Yifan Zhang,Rui Wu,Sergiu M. Dascalu,Frederick C. Harris Jr
DOI: https://doi.org/10.1109/ACCESS.2024.3357693
2023-08-23
Abstract:Multivariate Time Series (MTS) forecasting involves modeling temporal dependencies within historical records. Transformers have demonstrated remarkable performance in MTS forecasting due to their capability to capture long-term dependencies. However, prior work has been confined to modeling temporal dependencies at either a fixed scale or multiple scales that exponentially increase (most with base 2). This limitation hinders their effectiveness in capturing diverse seasonalities, such as hourly and daily patterns. In this paper, we introduce a dimension invariant embedding technique that captures short-term temporal dependencies and projects MTS data into a higher-dimensional space, while preserving the dimensions of time steps and variables in MTS data. Furthermore, we present a novel Multi-scale Transformer Pyramid Network (MTPNet), specifically designed to effectively capture temporal dependencies at multiple unconstrained scales. The predictions are inferred from multi-scale latent representations obtained from transformers at various scales. Extensive experiments on nine benchmark datasets demonstrate that the proposed MTPNet outperforms recent state-of-the-art methods.
Machine Learning
What problem does this paper attempt to address?

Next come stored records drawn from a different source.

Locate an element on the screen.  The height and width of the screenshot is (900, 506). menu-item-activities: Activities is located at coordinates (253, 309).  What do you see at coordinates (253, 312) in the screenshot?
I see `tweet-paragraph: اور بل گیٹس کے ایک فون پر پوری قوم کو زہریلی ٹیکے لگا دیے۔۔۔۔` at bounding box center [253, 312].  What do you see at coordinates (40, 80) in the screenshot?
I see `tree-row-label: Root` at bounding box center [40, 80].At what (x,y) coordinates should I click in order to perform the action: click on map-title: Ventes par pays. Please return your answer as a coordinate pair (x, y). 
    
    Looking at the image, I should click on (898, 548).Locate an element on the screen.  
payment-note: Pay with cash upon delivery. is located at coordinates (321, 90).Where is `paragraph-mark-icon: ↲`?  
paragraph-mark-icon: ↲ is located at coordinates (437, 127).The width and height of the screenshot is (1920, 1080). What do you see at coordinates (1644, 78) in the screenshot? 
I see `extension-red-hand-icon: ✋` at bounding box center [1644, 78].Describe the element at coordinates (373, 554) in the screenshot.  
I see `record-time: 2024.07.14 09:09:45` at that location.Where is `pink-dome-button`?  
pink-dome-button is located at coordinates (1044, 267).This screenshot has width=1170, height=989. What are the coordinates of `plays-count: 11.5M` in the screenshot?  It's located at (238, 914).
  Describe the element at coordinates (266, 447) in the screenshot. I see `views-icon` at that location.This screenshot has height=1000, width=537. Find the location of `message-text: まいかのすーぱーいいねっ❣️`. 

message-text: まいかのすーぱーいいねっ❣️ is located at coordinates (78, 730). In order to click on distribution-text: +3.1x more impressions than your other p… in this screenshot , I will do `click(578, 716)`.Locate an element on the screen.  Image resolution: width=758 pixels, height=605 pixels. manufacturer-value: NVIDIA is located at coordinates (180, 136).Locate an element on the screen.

The paper aims to address a key issue in Multivariate Time Series (MTS) forecasting: how to effectively capture time dependencies at different scales. Specifically, existing methods typically model time dependencies at either a fixed scale or multiple exponentially growing scales (mostly base 2), which limits their effectiveness in capturing diverse seasonal patterns (such as hourly and daily patterns). To overcome this limitation, the paper proposes a dimension-invariant embedding technique and a novel Multi-scale Transformer Pyramid Network (MTPNet). This network can effectively capture time dependencies at multiple unrestricted scales and obtain multi-scale latent representations from different scales of transformers for prediction. Experimental results show that MTPNet outperforms recent state-of-the-art methods on 9 benchmark datasets.